Densho Digital Archive
Bainbridge Island Japanese American Community Collection
Title: Shig Moritani Interview
Narrator: Shig Moritani
Interviewer: Frank Kitamoto
Location: Bainbridge Island, Washington
Date: February 3, 2007
Densho ID: denshovh-mshig-01-0007

<Begin Segment 7>

FK: So how did you get from Chicago to New York?

SM: You mean transportation?

FK: Well, how did you end up in New York?

SM: Oh, I just sort of, you know, by then I took a physical, and they made me 4-F because of my bad knee. So I didn't have to worry about being drafted or anything. So I took off for New York. I thought it might be kind of a little more interesting place than Chicago. So I was there about three, four years off and on. Anyway, I lived in a little hotel there, right in the corner of Central Park, place called Columbus Circle. It's got a big statue of Columbus there, anyway. And this kind of a bellhop there in a hotel. He was a Japanese guy. He's a kind of interesting story, too. He said he came from, he came up to New York from Peru. He said his old family sent him to Peru to avoid the Japanese conscription for the army, he ended up in Peru there, and kind of a, been in the service. Kind of a domestic feel all his life, I guess. One time he was a personal valet for a guy name Gillette, who was a famous Broadway star there, used to play Sherlock Holmes on the Broadway stage. And then he was some domestic there in New Jersey.

FK: So what did you do while you were in New York?

SM: I was in the silkscreen over there. Kind of for movies, movie houses, and print signs on cloth. I think advertising different movies, all kinds of cloth signs like put around the marquee, air conditioned, you know, and make those signs.
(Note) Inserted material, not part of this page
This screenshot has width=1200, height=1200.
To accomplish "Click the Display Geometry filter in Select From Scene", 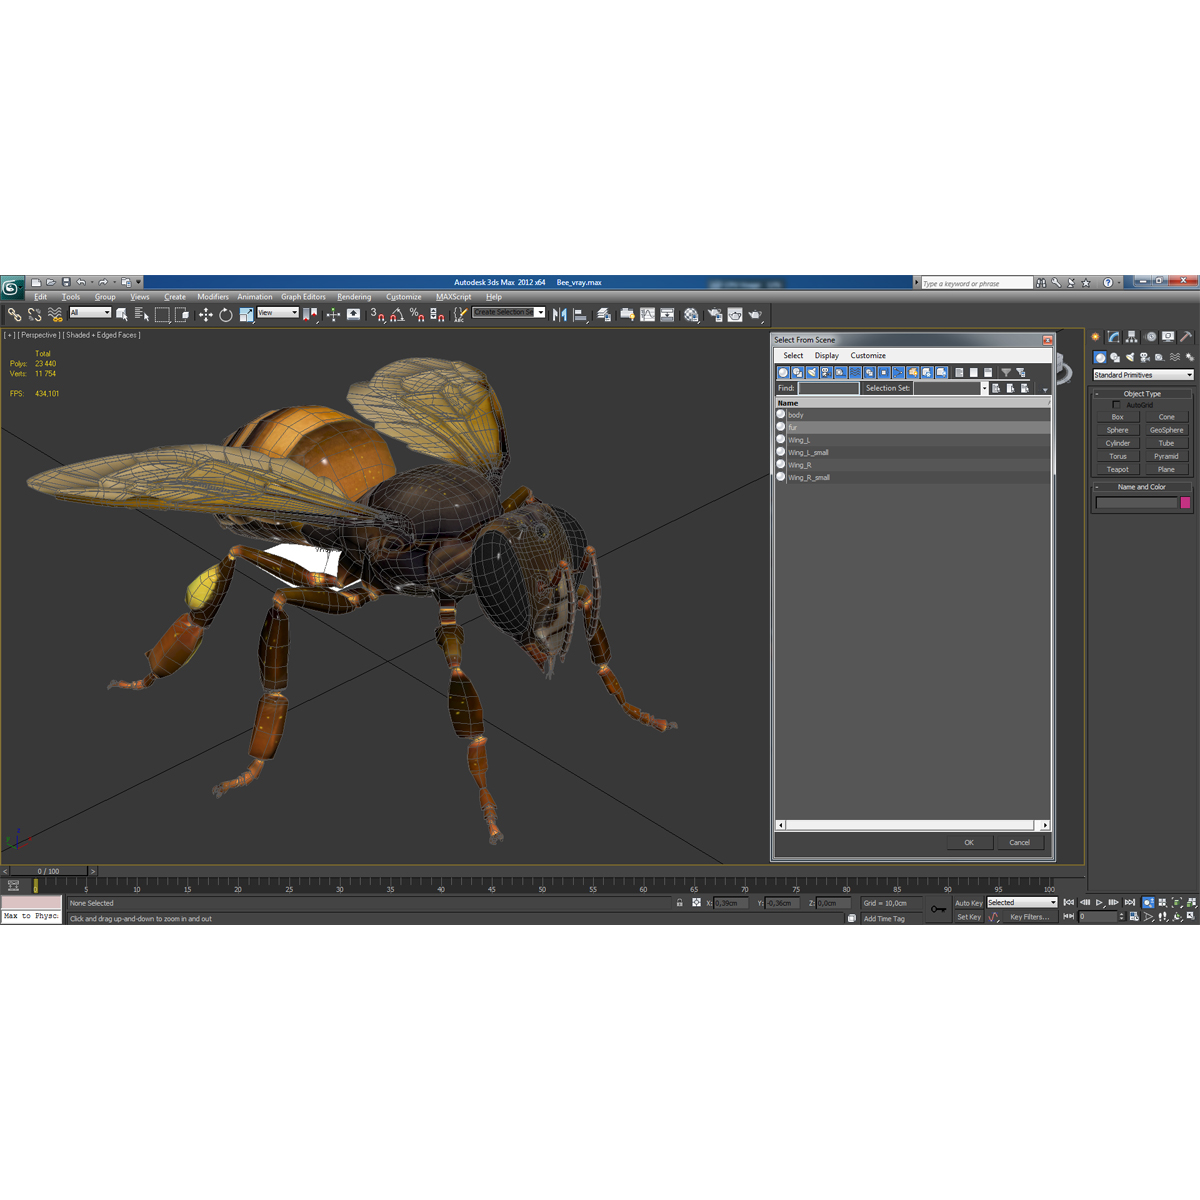I will pos(783,372).
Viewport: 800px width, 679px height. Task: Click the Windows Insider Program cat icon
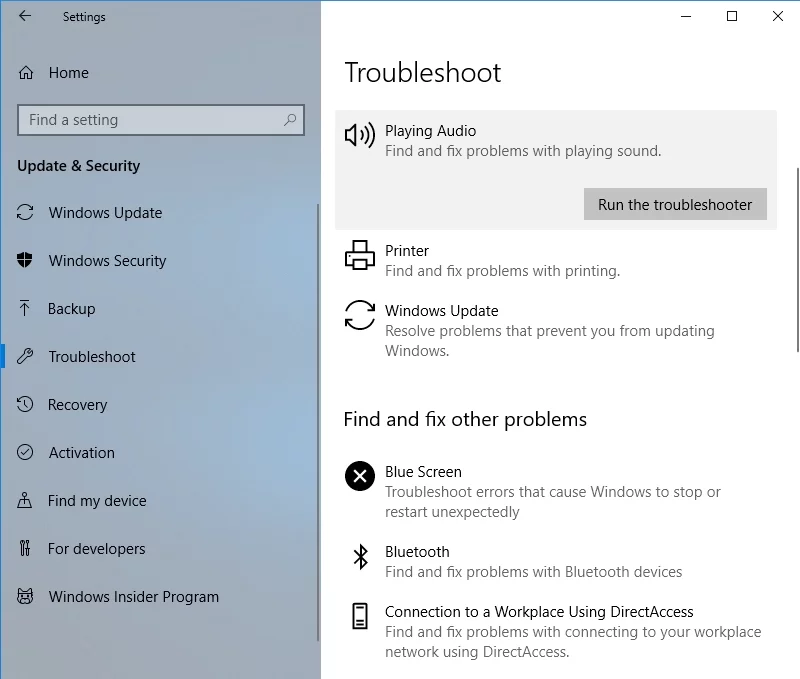pos(26,597)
FK: Well, how did you end up doing that? Did you have to learn how to do that, or you did that before?

SM: There's nothing much to it. Anyway, this shop is on Eleventh Avenue, right along the old Hudson River. It was kind of interesting. You used to see this old Queen Mary come in with about 14,000 troops on there. You could kind of stand up on the table and look out the window. It was just going right by real close. The Cunard Dock wasn't too far from where the shop was. Anyway, we used to make all these signs for movie houses, big banners. They had had about three women there, and they'd sew all these letters on these big banners.

FK: How did you keep track of the rest of your family while you were traveling around here?

SM: [Laughs] Yeah, I used to send letters once in a while. Everybody was kind of working around the farms around Idaho. Tats, he finally came out to Chicago, too. As soon as I left for New York, he took that job in that machine shop there. [Laughs] He came out with Yosh Katayama first. They went to Iowa, and they were gonna enroll in this chick sexing school there in Iowa. Anyway, my brother didn't go for that job, he didn't like all the little feathers flying all over the place. It was bad for your lungs or something. So, you know, Yosh, he became one of these guys.

FK: So when you found out that the war was over, what did you decide to do?

SM: I thought about going back. I kind of, I thought I'd better wait around and see how things are back there. I came back a couple of times during the war. Not during the war, but after the war.

FK: So by that time, were your brothers back on the farm then? Or was it just your mom?

SM: Yeah, they were both around. Well, the oldest brother, he got into that little beverage shop, up there by Jackson there.

FK: That was, was that Mort?

SM: Yeah. They were, before that, I think they were both making fishing rods down there in the old cannery down there. I don't know if you remember old Casey Hendricks there, he was a guy that promoted that thing there. Then Tats learned, he went to school and learned welding. Well, I think we got into that olympic berries first, I guess. That was a pretty poor thing to grow, too. No crop whatsoever. Being a hybrid, thing was really weak. When you got a good cold spell, it would destroy those canes.

FK: So how did you get the deal with Frederick & Nelson?

SM: Huh?

FK: How did you get the deal with Frederick & Nelson for olympics?

SM: Oh, I think there was a woman. Yeah, there was a woman in Kingston who was making jam for Frederick & Nelson, and that's how we got the connection. Anyway, she quit. By the way, she was a relative of this Richard Gordon, the astronaut, that guy that Kingston grade school is named after. Anyway, that's how we got the connection with Frederick & Nelson.